| WORK TASK |
If a line in the entries below includes "Switch", pick it out and copy it.

Top of EXERCISE INPUTS

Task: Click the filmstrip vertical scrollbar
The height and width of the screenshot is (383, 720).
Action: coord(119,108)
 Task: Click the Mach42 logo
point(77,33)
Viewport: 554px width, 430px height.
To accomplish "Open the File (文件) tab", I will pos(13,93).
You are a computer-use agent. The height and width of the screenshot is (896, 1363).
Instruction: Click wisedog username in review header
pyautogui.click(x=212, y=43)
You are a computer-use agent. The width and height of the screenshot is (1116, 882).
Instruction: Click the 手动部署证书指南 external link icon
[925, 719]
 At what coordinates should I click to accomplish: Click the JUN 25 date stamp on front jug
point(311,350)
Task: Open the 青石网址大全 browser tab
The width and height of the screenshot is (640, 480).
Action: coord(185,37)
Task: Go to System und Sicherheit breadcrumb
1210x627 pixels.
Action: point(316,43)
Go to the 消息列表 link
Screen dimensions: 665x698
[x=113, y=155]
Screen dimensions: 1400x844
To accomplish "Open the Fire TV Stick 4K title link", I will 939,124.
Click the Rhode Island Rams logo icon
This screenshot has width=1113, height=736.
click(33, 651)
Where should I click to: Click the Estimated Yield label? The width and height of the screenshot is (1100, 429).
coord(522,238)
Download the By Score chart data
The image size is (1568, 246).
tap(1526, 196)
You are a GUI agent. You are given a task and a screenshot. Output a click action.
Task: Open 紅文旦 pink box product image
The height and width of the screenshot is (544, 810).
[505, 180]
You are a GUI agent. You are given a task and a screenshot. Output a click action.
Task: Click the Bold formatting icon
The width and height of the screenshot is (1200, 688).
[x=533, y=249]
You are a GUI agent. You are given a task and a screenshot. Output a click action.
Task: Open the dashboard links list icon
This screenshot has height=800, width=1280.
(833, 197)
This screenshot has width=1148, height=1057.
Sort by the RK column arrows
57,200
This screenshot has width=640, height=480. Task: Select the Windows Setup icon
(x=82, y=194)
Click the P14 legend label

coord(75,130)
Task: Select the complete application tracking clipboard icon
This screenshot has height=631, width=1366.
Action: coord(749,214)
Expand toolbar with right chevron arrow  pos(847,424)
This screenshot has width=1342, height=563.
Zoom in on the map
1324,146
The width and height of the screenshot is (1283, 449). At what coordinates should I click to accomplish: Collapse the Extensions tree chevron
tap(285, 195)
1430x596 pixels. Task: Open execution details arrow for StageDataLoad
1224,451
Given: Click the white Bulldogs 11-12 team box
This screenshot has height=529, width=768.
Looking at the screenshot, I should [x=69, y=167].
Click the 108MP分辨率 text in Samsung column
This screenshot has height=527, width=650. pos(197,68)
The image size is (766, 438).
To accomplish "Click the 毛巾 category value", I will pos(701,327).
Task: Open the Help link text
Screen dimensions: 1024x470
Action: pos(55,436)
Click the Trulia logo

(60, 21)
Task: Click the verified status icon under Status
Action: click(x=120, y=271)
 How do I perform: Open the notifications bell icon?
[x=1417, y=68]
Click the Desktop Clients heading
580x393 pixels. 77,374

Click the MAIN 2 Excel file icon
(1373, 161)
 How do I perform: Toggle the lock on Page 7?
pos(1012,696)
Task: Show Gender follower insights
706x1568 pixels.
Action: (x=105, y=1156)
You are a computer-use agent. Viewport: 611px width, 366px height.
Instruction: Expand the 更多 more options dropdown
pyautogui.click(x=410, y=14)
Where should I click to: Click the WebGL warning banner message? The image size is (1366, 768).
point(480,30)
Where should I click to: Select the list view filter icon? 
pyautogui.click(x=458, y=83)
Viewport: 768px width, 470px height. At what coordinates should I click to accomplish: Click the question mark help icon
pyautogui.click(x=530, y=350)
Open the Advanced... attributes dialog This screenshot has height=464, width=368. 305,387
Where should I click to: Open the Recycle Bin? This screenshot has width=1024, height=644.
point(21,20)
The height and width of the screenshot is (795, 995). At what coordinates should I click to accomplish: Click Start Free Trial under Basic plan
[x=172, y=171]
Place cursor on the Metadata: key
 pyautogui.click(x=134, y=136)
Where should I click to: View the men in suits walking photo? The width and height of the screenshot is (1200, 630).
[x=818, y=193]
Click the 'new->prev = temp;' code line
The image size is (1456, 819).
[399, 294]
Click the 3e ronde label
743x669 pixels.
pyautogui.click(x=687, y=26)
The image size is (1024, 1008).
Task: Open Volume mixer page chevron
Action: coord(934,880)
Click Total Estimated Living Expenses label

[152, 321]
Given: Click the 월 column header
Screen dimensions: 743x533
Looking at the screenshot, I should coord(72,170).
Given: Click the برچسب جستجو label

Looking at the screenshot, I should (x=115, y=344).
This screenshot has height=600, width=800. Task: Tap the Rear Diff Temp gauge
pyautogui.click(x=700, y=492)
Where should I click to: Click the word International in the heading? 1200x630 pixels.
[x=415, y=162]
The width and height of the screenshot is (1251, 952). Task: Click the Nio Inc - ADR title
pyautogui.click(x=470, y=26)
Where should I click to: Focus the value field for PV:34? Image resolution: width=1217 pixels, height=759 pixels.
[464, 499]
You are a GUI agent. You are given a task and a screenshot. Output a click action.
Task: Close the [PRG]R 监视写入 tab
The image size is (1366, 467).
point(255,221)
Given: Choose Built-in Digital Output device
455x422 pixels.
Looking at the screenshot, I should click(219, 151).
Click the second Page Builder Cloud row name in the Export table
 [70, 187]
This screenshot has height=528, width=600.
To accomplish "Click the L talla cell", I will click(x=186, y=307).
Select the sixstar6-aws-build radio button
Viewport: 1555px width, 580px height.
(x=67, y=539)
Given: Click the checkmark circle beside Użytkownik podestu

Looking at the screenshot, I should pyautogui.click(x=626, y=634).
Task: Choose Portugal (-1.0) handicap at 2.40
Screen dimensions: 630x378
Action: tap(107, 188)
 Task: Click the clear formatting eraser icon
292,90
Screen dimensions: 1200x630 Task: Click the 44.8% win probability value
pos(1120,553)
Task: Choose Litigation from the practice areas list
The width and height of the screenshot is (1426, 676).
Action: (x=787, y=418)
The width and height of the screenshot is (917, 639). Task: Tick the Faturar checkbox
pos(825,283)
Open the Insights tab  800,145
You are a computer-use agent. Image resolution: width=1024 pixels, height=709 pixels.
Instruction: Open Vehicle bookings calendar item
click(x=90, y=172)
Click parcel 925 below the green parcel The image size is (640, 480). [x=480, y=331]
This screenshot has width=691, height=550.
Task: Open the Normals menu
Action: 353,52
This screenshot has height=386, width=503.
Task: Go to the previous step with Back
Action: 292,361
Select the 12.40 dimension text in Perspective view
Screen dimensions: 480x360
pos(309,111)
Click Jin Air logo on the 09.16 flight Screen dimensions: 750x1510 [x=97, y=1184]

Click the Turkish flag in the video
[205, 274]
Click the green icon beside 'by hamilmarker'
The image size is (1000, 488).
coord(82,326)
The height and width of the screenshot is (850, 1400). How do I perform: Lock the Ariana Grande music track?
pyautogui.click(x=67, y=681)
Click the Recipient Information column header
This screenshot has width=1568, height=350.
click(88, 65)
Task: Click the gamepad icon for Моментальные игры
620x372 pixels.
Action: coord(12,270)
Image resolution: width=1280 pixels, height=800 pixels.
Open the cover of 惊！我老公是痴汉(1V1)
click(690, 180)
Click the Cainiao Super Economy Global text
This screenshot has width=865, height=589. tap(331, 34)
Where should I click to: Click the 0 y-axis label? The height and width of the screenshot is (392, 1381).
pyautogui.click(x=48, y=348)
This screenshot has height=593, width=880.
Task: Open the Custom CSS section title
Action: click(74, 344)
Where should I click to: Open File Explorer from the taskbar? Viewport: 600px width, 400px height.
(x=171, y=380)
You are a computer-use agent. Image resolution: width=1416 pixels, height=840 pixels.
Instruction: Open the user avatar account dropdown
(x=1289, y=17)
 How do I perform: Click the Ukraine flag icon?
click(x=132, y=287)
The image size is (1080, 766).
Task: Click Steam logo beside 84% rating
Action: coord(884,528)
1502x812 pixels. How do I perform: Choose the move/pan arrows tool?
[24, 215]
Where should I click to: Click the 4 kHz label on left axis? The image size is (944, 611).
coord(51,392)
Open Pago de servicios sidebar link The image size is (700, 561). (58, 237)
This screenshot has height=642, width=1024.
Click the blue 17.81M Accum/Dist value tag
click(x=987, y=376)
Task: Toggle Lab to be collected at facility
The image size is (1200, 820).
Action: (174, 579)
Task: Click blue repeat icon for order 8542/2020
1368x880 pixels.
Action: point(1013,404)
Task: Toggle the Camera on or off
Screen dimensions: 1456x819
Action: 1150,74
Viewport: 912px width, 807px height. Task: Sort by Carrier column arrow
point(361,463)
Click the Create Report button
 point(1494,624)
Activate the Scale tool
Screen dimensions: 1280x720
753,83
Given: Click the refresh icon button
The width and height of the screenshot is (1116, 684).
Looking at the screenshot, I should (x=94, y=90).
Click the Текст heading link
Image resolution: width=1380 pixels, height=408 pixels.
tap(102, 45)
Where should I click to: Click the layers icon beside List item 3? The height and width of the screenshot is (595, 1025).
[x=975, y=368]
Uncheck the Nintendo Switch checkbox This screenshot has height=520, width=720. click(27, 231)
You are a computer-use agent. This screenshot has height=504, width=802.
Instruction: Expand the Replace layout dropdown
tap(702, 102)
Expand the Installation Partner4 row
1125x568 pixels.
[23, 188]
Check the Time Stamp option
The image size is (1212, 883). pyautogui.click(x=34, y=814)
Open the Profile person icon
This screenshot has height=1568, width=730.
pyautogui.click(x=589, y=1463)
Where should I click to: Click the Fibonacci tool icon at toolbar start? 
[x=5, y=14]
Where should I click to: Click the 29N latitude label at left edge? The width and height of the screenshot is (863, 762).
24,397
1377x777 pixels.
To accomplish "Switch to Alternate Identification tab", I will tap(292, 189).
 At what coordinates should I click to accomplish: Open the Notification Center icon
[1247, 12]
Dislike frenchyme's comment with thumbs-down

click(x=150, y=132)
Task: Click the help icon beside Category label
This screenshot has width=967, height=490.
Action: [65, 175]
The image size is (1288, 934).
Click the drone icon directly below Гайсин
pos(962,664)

Bottom of EXERCISE INPUTS

| REPLY |
Uncheck the Nintendo Switch checkbox This screenshot has height=520, width=720. click(27, 231)
To accomplish "Switch to Alternate Identification tab", I will tap(292, 189).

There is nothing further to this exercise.